- Date: 28 October – 3 November
- Edition: 11th
- Surface: Indoor Hard
- Location: Charlottesville, United States

Champions

Singles
- Vasek Pospisil

Doubles
- Mitchell Krueger / Blaž Rola
- ← 2018 · Charlottesville Men's Pro Challenger · 2021 →

= 2019 Charlottesville Men's Pro Challenger =

The 2019 Charlottesville Men's Pro Challenger was a professional tennis tournament played on indoor hard courts.

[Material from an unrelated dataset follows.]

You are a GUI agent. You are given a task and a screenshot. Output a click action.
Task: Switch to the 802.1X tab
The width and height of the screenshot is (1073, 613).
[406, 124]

It was the eleventh edition of the tournament which was part of the 2019 ATP Challenger Tour, taking place in Charlottesville, United States from October 28 to November 3, 2019.

==Singles main-draw entrants==
===Seeds===

| Country | Player | Rank^{1} | Seed |
|---|---|---|---|
| CAN | Brayden Schnur | 98 | 1 |
| CRO | Ivo Karlović | 102 | 2 |
| USA | Denis Kudla | 109 | 3 |
| JPN | Taro Daniel | 110 | 4 |
| USA | Marcos Giron | 125 | 5 |
| SLO | Blaž Rola | 132 | 6 |
| AUS | Christopher O'Connell | 138 | 7 |
| CAN | Peter Polansky | 160 | 8 |
| BAR | Darian King | 163 | 9 |
| CAN | Vasek Pospisil | 168 | 10 |
| DEN | Mikael Torpegaard | 169 | 11 |
| FRA | Maxime Janvier | 184 | 12 |
| USA | Thai-Son Kwiatkowski | 197 | 13 |
| RUS | Alexey Vatutin | 198 | 14 |
| USA | Mitchell Krueger | 200 | 15 |
| KAZ | Dmitry Popko | 208 | 16 |

- ^{1} Rankings are as of 21 October 2019.

===Other entrants===
The following players received wildcards into the singles main draw:
- USA Brandon Nakashima
- USA Govind Nanda
- USA Alex Rybakov
- USA Raymond Sarmiento
- SWE Carl Söderlund

The following players received entry into the singles main draw as alternates:
- USA Gianni Ross
- USA Evan Song

The following players received entry from the qualifying draw:
- ITA Liam Caruana
- USA Jacob Dunbar

The following player received entry as a lucky loser:
- USA Dennis Novikov

==Champions==
===Singles===

- CAN Vasek Pospisil def. CAN Brayden Schnur 7–6^{(7–2)}, 3–6, 6–2.

===Doubles===

- USA Mitchell Krueger / SLO Blaž Rola def. USA Sekou Bangoura / SLO Blaž Kavčič 6–4, 6–1.